Le budget du Conseil départemental de Thiès pour l’année 2016 est arrêté à 412 millions de franc Cfa. Mais dans le fonctionnement, estime le président du Conseil, Idrissa Seck, ce budget est organisé autour des recettes que l’Etat alloue à l’institution. Des recettes qui tournent autour de 140 millions de francs Cfa. Une somme, de l’avis de l’ancien Premier ministre sous Wade, qui révèle toutes les difficultés attachées à l’Acte 3 de la décentralisation et qui couvre à peine la masse salariale. Et pour lui, «une fois que cette masse salariale est payée, nous n’avons aucun centime pour financer nos obligations légales, même pas la tenue des sessions ordinaires du Conseil départemental.

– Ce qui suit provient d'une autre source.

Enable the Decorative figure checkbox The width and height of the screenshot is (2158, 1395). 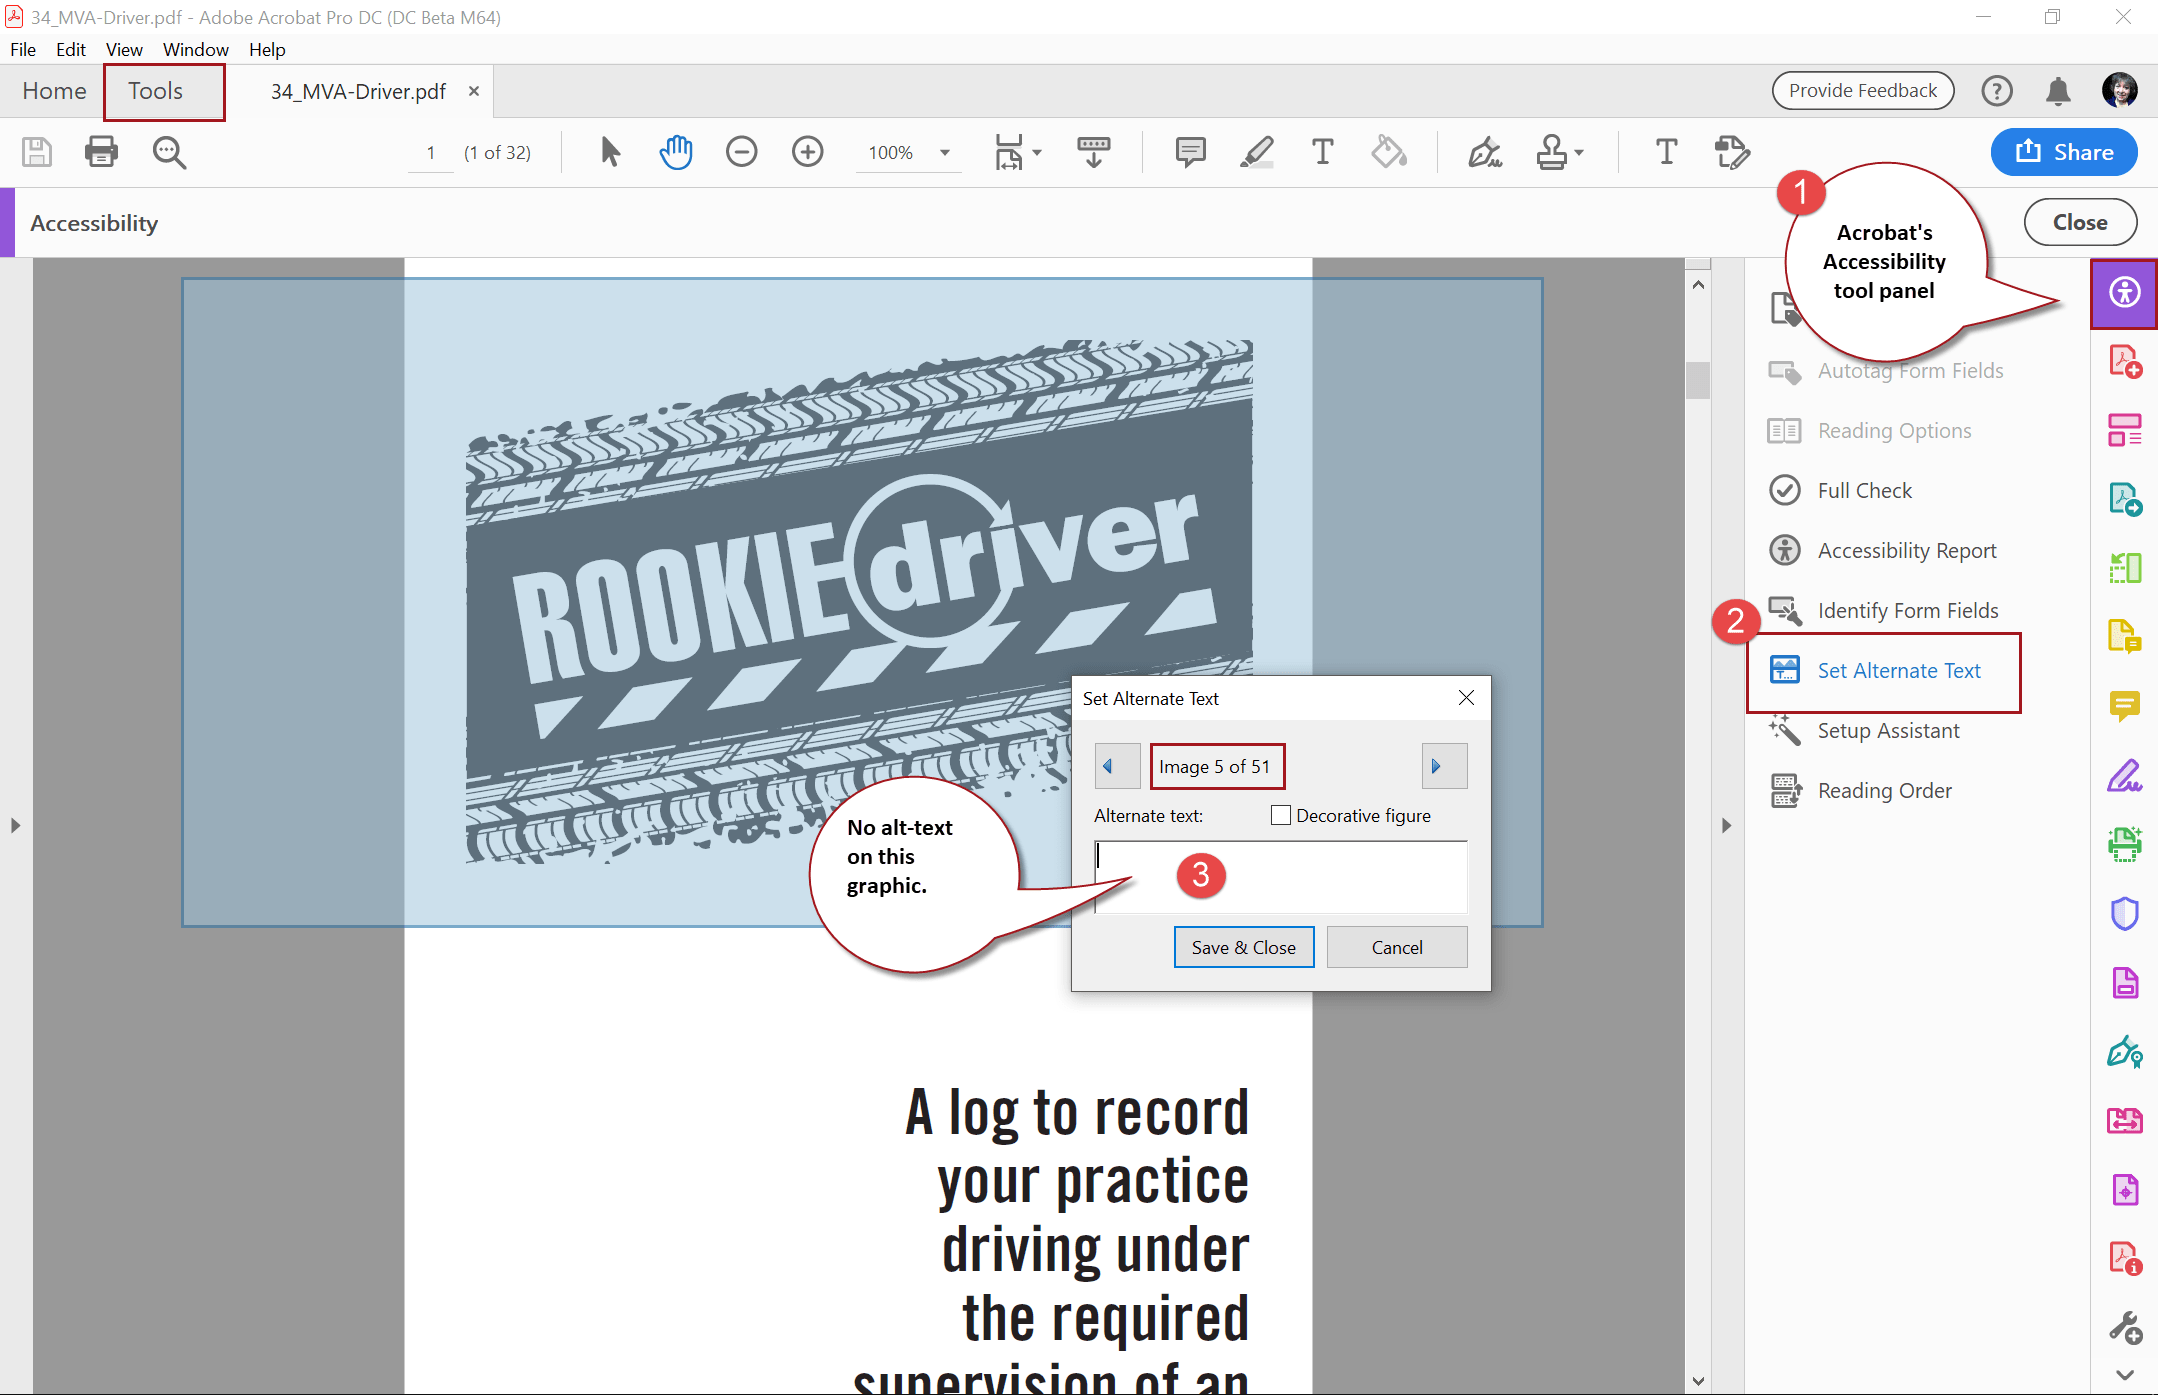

Puisque chaque session coûte 5 millions de francs alors que l’Etat nous fait l’obligation par la loi d’en tenir 4 par an, soit une enveloppe financière de 20 millions. Sans compter la session budgétaire qui dure au moins 10 jours et qui nécessite une enveloppe de 30 millions. Voilà la situation et je ne parle même pas des autres charges de fonctionnement à savoir l’électricité, le téléphone…». Pour dire, selon l’ex-maire de Thiès, que «nous sommes sous une contrainte budgétaire extrêmement forte».

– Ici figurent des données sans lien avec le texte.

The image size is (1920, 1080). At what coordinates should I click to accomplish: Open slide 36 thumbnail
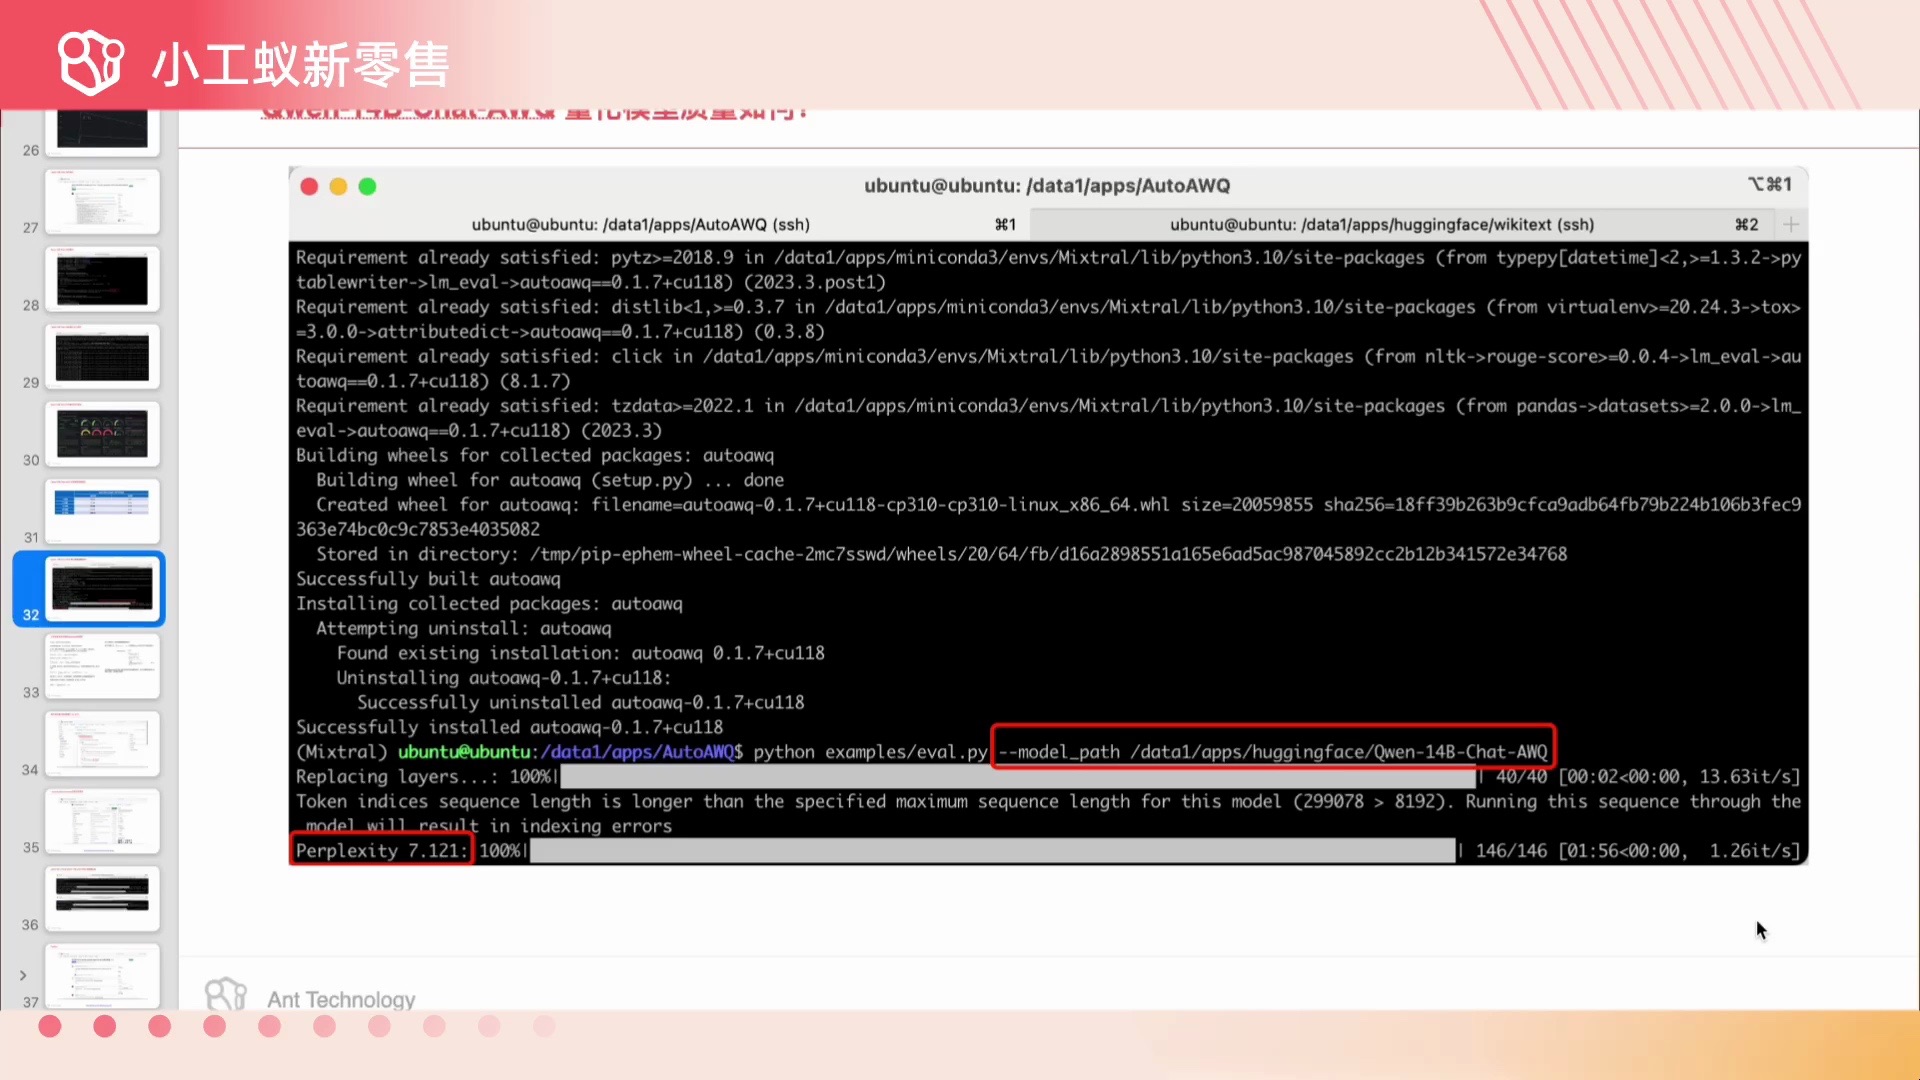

Concernant l’investissement, indique Idrissa Seck, «l’Etat nous donne 59 millions de francs Cfa. Soit 93 francs par Thiessois par an pour s’occuper de l’éducation, de la santé, de l’environnement et de l’ensemble des 9 compétences transférées. Cela veut dire que l’Acte 3 de la décentralisation qui a institué le Conseil départemental ne peut pas favoriser le développement. Pour tout le reste, nous devons chercher ailleurs auprès des partenaires extérieurs, et des entreprises locales qui opèrent sur le territoire départemental. Fort heureusement, nos efforts n’ont pas été vains, puisque là où l’Etat nous donne 59 millions, nous avons pu avec un partenaire italien obtenir 114 millions, presque le double des fonds de dotation». Par ailleurs, souligne-t-il, les fonds de dotation estimés à 140 millions et ceux de concours estimés à 59 millions font au total 199 millions. Une somme, qui de l’avis de Idrissa Seck, ne fait pas les 412 millions prévus dans le budget 2016. Ainsi, espère-t-il, «nous avons l’espoir que, par ce genre d’efforts, nous pourrons trouver des ressources additionnelles qui nous permettront de couvrir d’autres dépenses d’investissement, parce que nous avons des projets importants, notamment dans le secteur de l’éducation avec l’ambition de doter avant la fin de notre mandat, chaque commune d’un lycée si les inspecteurs d’académie nous en donnent l’autorisation. Le secteur de la santé aussi est une sur-priorité ainsi que celui de l’environnement, puisque nous avons une forêt classée extrêmement importante».